Carolyn Falconer | Upstate, NY | 04/18/2001
(5 out of 5 stars)
"I bought this DVD expecting the transfer to be average at best. What a great surprise to find that this version (GoodTimes) is the best transfer of "Angel and the Badmen" that I have ever seen! No hiss on the soundtrack, and a very clean print. Considering that this is a bargin-priced DVD, you really can't go wrong. As for the film, it has always been a favortive of mine for showing the Duke somewhat out of character. He never is shown as being an evil type, just not really on the side on law & order. Thanks to a family of Quakers that takes him in, and show him kindness & human understanding, the Duke changes his ways. A real winner from 1947!"
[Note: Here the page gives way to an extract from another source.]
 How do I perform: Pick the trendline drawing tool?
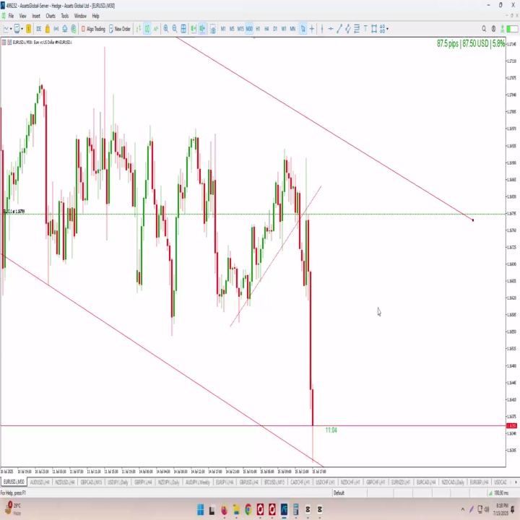339,29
Good western, unacceptable DVD transfer!
David | Utah | 05/19/2001
(1 out of 5 stars)
"I ordered both this Roan Group DVD and the Goodtimes version of the same film, both available here at Amazon. This Roan Group version is of generally poorer image quality compared to the Goodtimes version, is not as sharp, has poor balance/contrast balance. It also has no chapter selection menu. Also, the Goodtimes DVD has a trailer for you to watch.Worst of all, and the thing that makes this DVD unacceptable in my opinion, is the extremely bad interlacing effect in the transfer. This causes ghost effects that are very annoying. Additionally, it is very difficult to freeze frame this DVD. The Goodtimes DVD does not suffer from any of these failings.This is a neat western (see my review of the Goodtimes version, also here at Amazon) and well worth the very reasonable price, but don't get this version! Get the Goodtimes version!"
The Roan DVD:
David | 03/23/2000
(5 out of 5 stars)
"I'm not going to comment about the story here other than to say this is a must-have movie for anyone who likes character development in a good story levened with warmth, humor and action. So far, I've seen two DVD releases of this John Wayne classic western, the Roan DVD is by far superior. The image quality of the Roan release leaves the Laserlight DVD in the dust. The latter exhibits a very soft first half and a fine quality purple hue in the second half. Not so the Roan release which is a clean and sharp representation of this 1948 B&W western. I had a brief look at the bit rate and if my player is to be believed it's mostly 10Mbps! Someone correct me if I'm mistaken about this.The mono sound quality suffers somewhat in places but is fine for the most part. I grudgingly admit the Laserlight has better overall sound quality. Features here are next to nill. There is a cast listing but that's all it is, no bios or filmographies here. There is a one-screen "making of" page with print tiny enough to make you want to use your player's zoom feature. What were they thinking?Overall, this is the best-looking video release I've seen of this film. I wish Republic would retrieve the film rights and do a proper release with superior image and sound. This is a keeper."